Upstairs, there are four large display cases that consider the ways in which underwear has become outerwear. The first is temptation, looking at the way in which underwear has become eroticised as it is used to express fantasies and desires. The second is transformation, where examples illustrate how underwear provokes others by transforming the wearer. The third is revelation, where the exposure of underwear carries social and cultural significance. It is here that I discovered the portrait of the Brixton Boyz and the intentional way in which young men revealed their underwear as part of their daily dress during the early 2000s. Again, it felt like there were nuggets of interest and insight within what were disappointing display themes. The decision to entitle each case with a word ending in ‘tion’ did not help, appearing to dumb down complex associations between underwear, fashion and everyday dress.

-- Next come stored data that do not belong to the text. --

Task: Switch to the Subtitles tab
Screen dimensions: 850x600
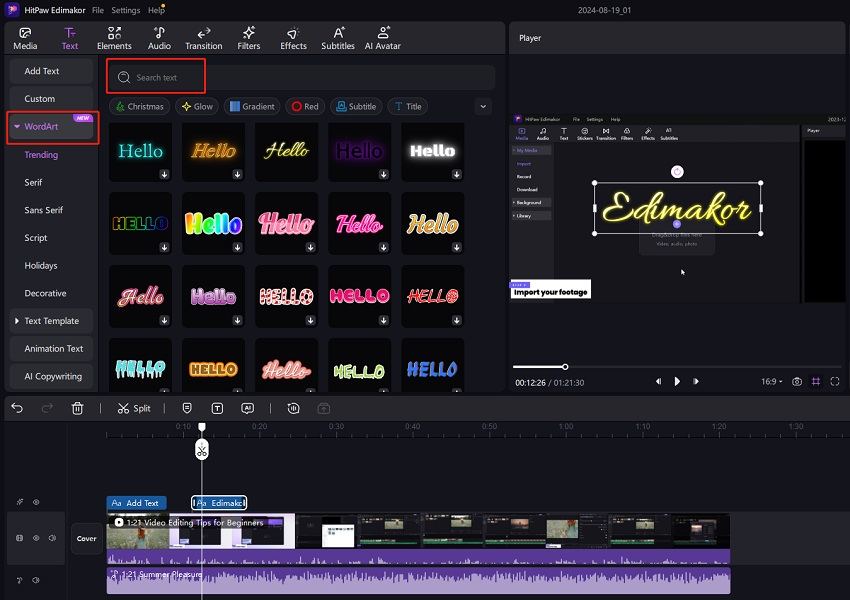Action: click(x=337, y=38)
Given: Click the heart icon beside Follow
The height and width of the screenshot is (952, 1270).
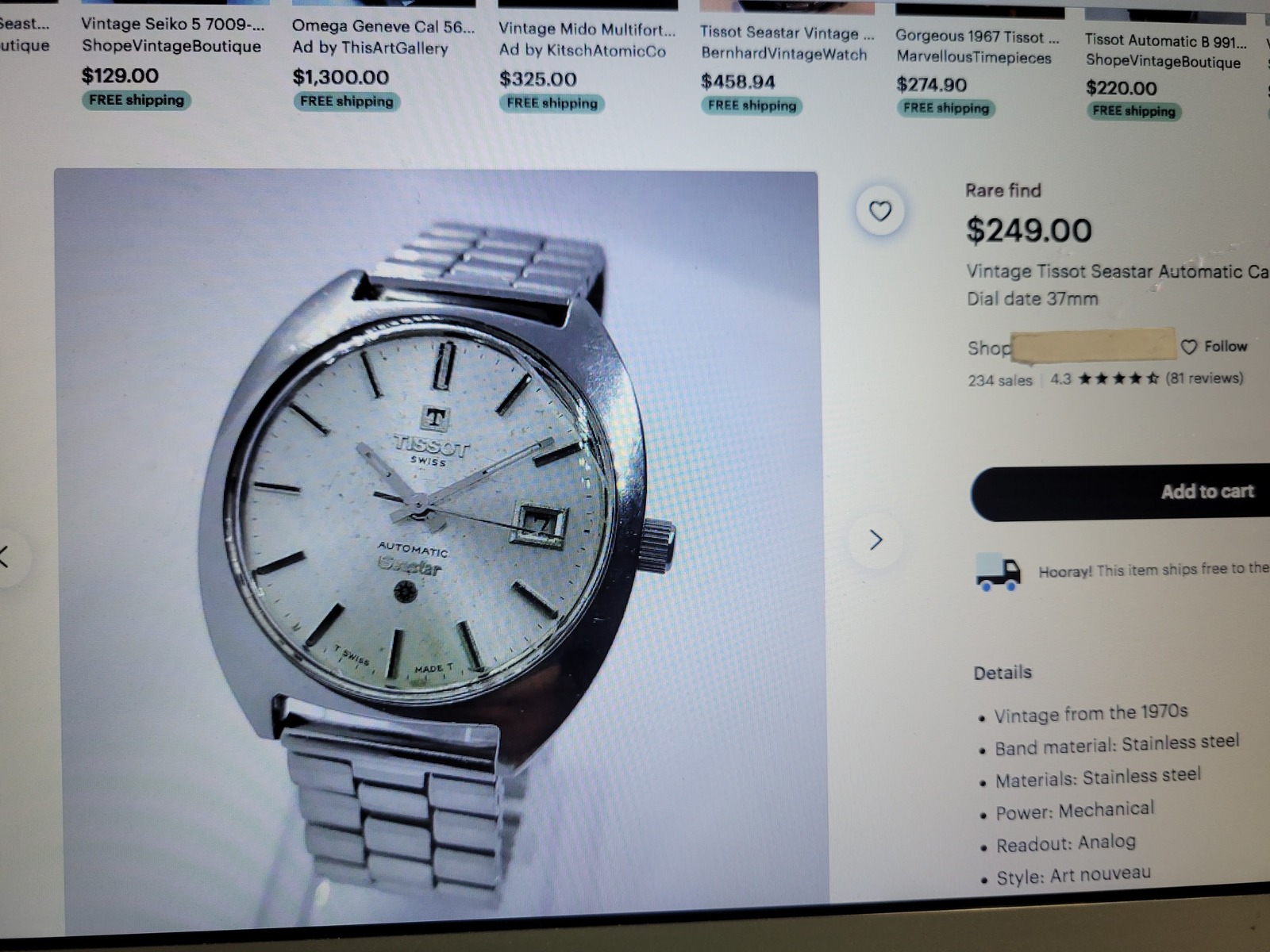Looking at the screenshot, I should [x=1188, y=347].
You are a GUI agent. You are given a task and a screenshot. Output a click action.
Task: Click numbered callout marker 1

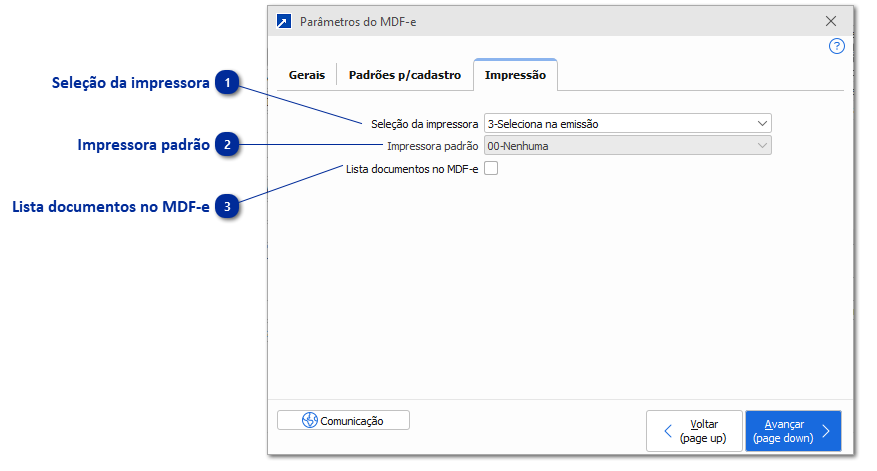[229, 83]
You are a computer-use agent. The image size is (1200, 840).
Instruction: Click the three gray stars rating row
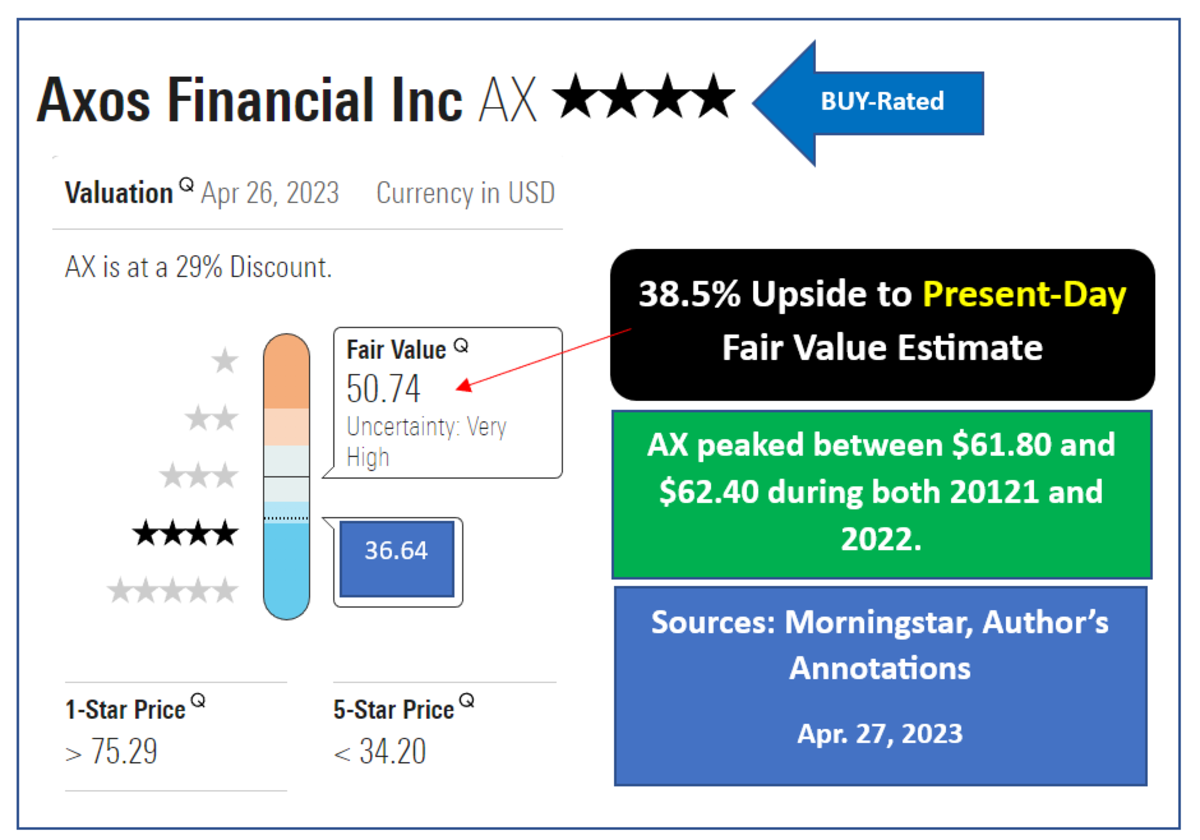pyautogui.click(x=199, y=475)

However, the fourth display, entitled relaxation, which looks at how underwear has become or often forms the basis for loungewear, as related to nightclothes was my favourite display in the entire exhibition. Perhaps because it achieved a good balance between theme and chronology. In addition, this display had very little to do with the more common associations between underwear and the erotic that the other displays could not help but fall back upon overall.
While I was surprised to discover that only one-fifth of the exhibition is dedicated to men’s fashion, the representation of men and women’s underwear seems well balanced. According to the exhibition’s blog, there is a particular focus on female designers of underwear. For example, there is reference to Janet Reger, a small London based firm that made luxury underwear during the 1970s. Upstairs, there are several films depicting female designers such as Fifi Chachnil and Carine Gilsen.
Elizabeth Wilson, in her book Adorned in Dreams, ponders upon whether underwear is even necessary given that it is now worn as outerwear and most people can afford an accepted level of cleanliness. Wilson suggests that perhaps its importance remains because it provides a distinction between our private and public selves in a world where the two are increasingly blurred. These are interesting questions and ones I think the exhibition could have tried harder to address or at least make explicit in the upstairs section. Downstairs, I think a clearer arrangement of objects according to the design process would have helped make the displays more coherent in their communication. It would also greatly benefit students studying fashion design and theory, as well as other design disciplines.
Nonetheless, this is still a good exhibition and worth seeing as, presumably, it will be a long time before many of these objects go on display again.